Each type has different latency requirements, different delivery channels, and different failure tolerance. A job completion notification should arrive within seconds. A 7am devotional reminder needs to land within a minute of the scheduled time, not a second. A comment reply should feel near-real-time. Designing one system that handles all of these without special-casing each one is the core challenge.
Notification Service Architecture
The notification service is a standalone microservice that owns three things: the notification event queue, the delivery channel integrations, and the user notification preferences.
No other service delivers notifications directly. When the inference service finishes generating a study guide, it publishes a job.completed event to the message queue. When the reading plan service determines a chapter is due, it publishes a plan.reminder event. The notification service consumes all of these events and decides what to send, to whom, and over which channel.

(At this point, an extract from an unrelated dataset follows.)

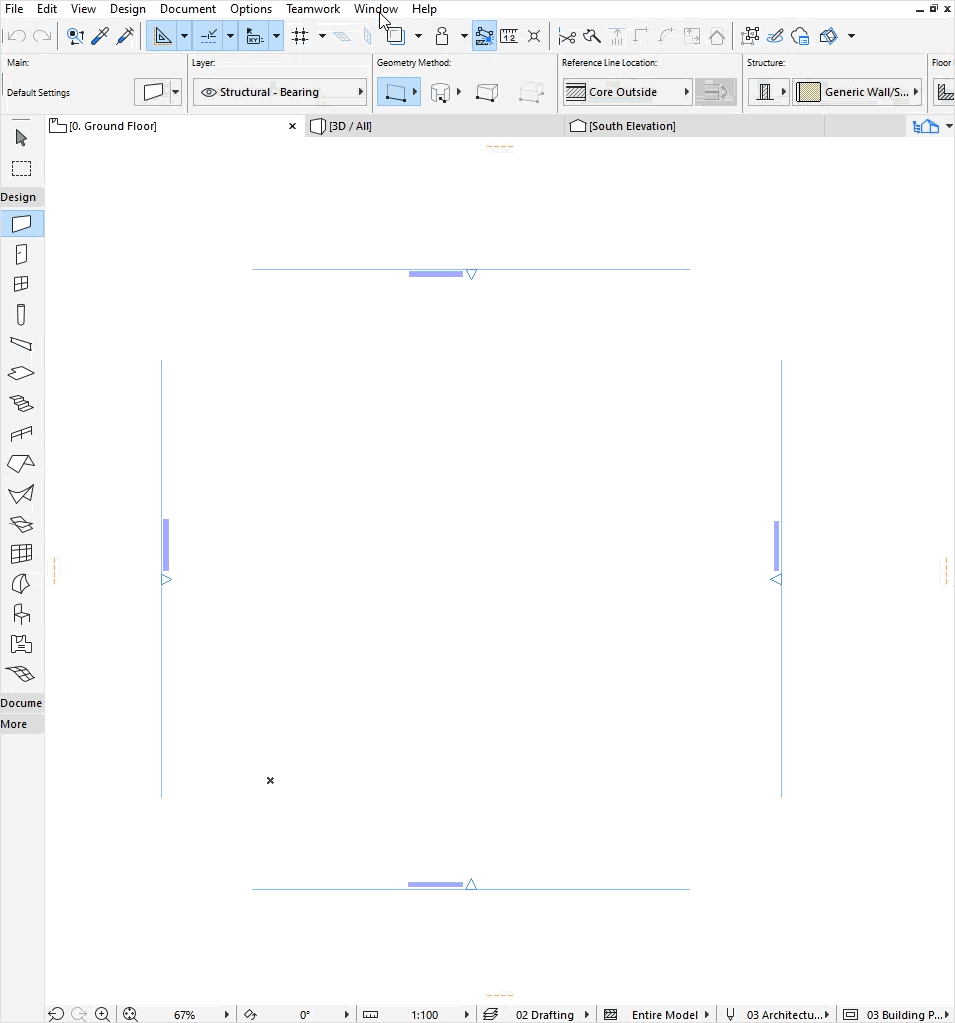Screen dimensions: 955x1023
Task: Activate the Stair tool
Action: pos(21,404)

This separation matters for two reasons. First, it keeps delivery logic — retry behavior, channel selection, preference checking, deduplication — out of the services that generate events. Second, it means the notification service can be updated, scaled, or replaced without touching any event-producing service.
Inference Service ──→ job.completed ──→
Reading Plan Service → plan.reminder ──→ Message Queue → Notification Service
Comment Service ─────→ comment.added ──→
Delivery Channels
The notification service supports three channels, each with different characteristics:
In-App (WebSocket / SSE)
For users who are currently active in the application, in-app notifications are delivered immediately over a persistent connection. I use WebSockets for this rather than SSE because the connection is long-lived and bidirectional — the client also needs to send acknowledgments and mark notifications as read.
The notification service maintains a map of active user connections. When an event arrives for a user with an open connection, the notification is written directly to that socket. If no connection exists, the notification is persisted to the database and delivered on the user's next session.
// On event arrival
const socket = activeConnections.get(userId);
if (socket?.readyState === WebSocket.OPEN) {
socket.send(JSON.stringify(notification));
await markDelivered(notification.id, "in_app");
} else {
await persistForLaterDelivery(notification);
}
The tricky part is horizontal scaling. If the notification service runs multiple instances, a user's WebSocket connection lives on one specific instance. An event consumed by instance A cannot be delivered if the user is connected to instance B. I solve this with a Redis pub/sub layer: each instance subscribes to a channel for every user currently connected to it. When any instance receives an event, it publishes to Redis, and only the instance holding the relevant connection delivers it.
Event → Instance A → Redis pub/sub → Instance B (has user's socket) → delivery
Push Notifications (Mobile)
For users who are not actively using the app, push notifications reach them on their device. I use a single abstraction that routes to the appropriate platform service:
- iOS: Apple Push Notification Service (APNs)
- Android: Firebase Cloud Messaging (FCM)
The notification service stores device tokens at registration time, tagged by platform. Push delivery is fire-and-forget at the transport level — APNs and FCM do not guarantee delivery, and feedback on failure is asynchronous. I handle this with a webhook listener that receives delivery receipts from both services and marks tokens as invalid when a device is unregistered.
Push notifications for this platform are intentionally sparse. A user who gets too many push notifications will disable them, and a disabled channel is worse than no channel. I limit push to high-signal events: job completions, direct replies, scheduled reminders the user explicitly configured. Passive informational updates (new content available, feature announcements) stay in-app only.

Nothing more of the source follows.